On my last post, I’ve covered the amazing possibilities of dynamic shadows and the new lighting system, even on under-powered graphics cards and low-end, old computers, thanks to KirstenLee Cinquetti.
This time, I’ll be showing you a video comparing the standard SL viewer (1.23.4) with Snowglobe (1.0.2), LL’s open-source-driven-and-contributed “separate” branch of their main viewer. The main feature it has right now (as well as some user-contributed patches) is downloading textures via HTTP (e.g. a “Web” request). All textures on all other viewers, right now, use LL’s own texture streaming protocol (based on UDP) developed, oh, probably in 2000 or 2001 (it’s hard to say!). Textures are right now just “another asset”, and you get all sorts of packets from sims for all kinds of information: avatar movement, asset download, linksets, instant messages. This means these packets may come out of order, or even get lost, and require retransmission. They can also time out “forever” if you’re unlucky (so a texture remains unloaded and displays as a gray surface).
The new mechanism is more complex, and it’s not very easy to figure out if it’s fully implemented or not (LL says it isn’t; but the results on the video below tend to show otherwise!). It allows a texture to be retrieved using a common HTTP call (just like a normal Web browser) directly from LL’s asset servers — or, in the future, from anywhere on the World-Wide Web (which has the huge advantage that you could, in theory, serve them from your own server — or from Flickr or Picasa! — and bypass LL’s own asset storage entirely). Thus, in the future, providing superfast storage for textures will be a line of business 🙂
Right now we’re just at the first stage: bypassing LL’s cumbersome protocol and just retrieve the textures via HTTP. The difference is… astonishing. You can watch a comparison by yourself on the video below and judge for yourself. Yes, I’ve tried it on very texture-intensive sims: Hair Fair 2009, Neufreistadt, and Armidi.
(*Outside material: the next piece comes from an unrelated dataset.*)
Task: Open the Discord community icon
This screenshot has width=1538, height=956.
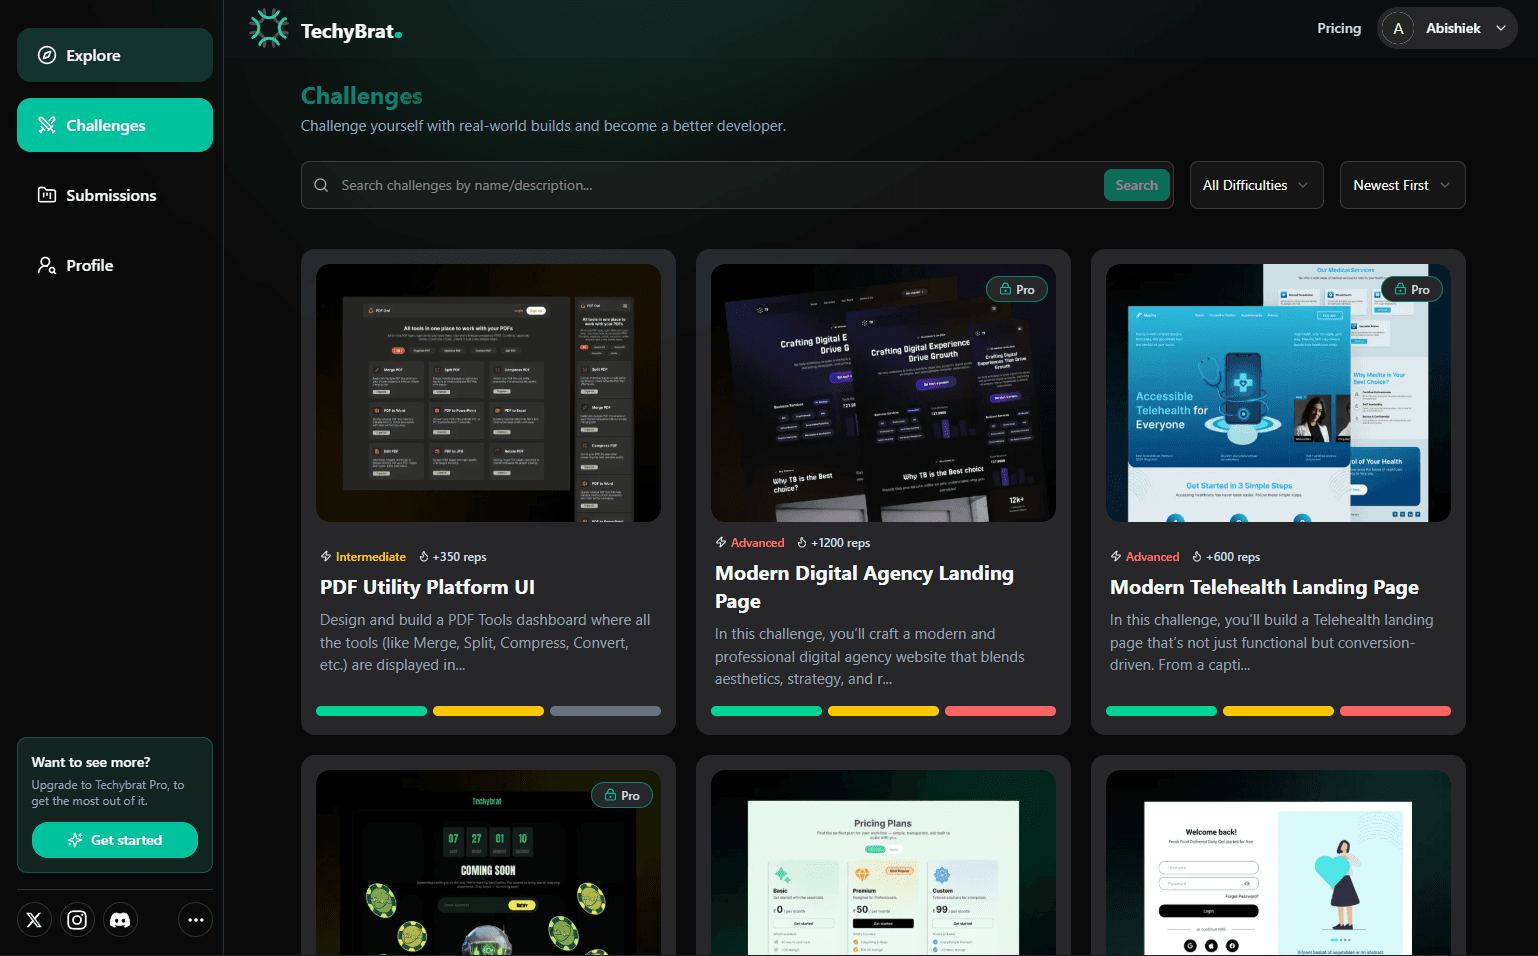Action: (x=120, y=920)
You’re probably better off if you check “HD” on the YouTube video and increase the size of the display to watch the many annotations I’ve left there 🙂
The important thing to remember is that you have to go to the Advanced menu, look for the Rendering submenu, and check HTTP Get Textures. Or else, the only thing that will load faster is the Map (gosh, I took ages to figure that out!).
Enjoy it 🙂
[UPDATE] Soft Linden believes that actually none of the textures (except for the Map) is being read via
HTTP Requests… yet! Which makes all of this even more amazing, since it’s just a cycle of texture optimisations in the code (not unlike what KirstenLee Cinquetti did with her own viewer). If that’s the case… it means that once that code is in, Snowglobe should be even more faster! :-O
To figure out if some textures are being downloaded by Snowglobe via HTTP, press Ctrl-Shift-3. If you see any textures using “HTP” as the status, those will be loaded via HTTP. Soft might be right — I’ve tried it for a bit, and didn’t catch any textures with that status. Almost all are NET, SIM, or INI, although, granted, this happens so quickly under Snowglobe that it’s very hard to catch… in any case, if any textures are actually being downloaded via HTTP, they must be very few.
[UPDATE 2] Rika Wakanabe has plurked about her thorough tests (using a packet analyser) and has proven that at the time of writing (meaning: SnowGlobe 1.0.2) there are no textures being downloaded via HTTP yet, except for the map tiles. The code on the viewer is all finished, though, but on the server-side, nothing seems to be done yet, and there is no word from Linden Lab on when this might actually be developed. Interestingly, this might give the OpenSimulator developers something to think about and beat Linden Lab at their own game 😉
[UPDATE 3] OpenSim has for a long time had HTTP texture download. Philip Linden, on his last Town Hall meeting, has promised that it would happen “during this week” (thus antecipating the 1.42 server deployment next week), and has been faithful to his promise: according to the Second Life Wiki, HTTP texture download was deployed on the SL grid on August 3, 2010.
It’s very, very important that everybody turns this on as quickly as possible. If, as Philip explained, all texture downloads come from Amazon’s cluster, this means that HTTP texture download will dramatically reduce bandwidth requirements on all the grid — and thus release the sims of 40%-60% of their bandwidth needs. Simultaneously it also means that the sims will need to track less open connections and who has received textures and such, so it might also lessen its CPU requirements as well. Specially in areas with high density of avatars, it’s very important to make sure that everybody has this setting turned on! The improvement should be dramatic in terms of sim lag reduction on those areas.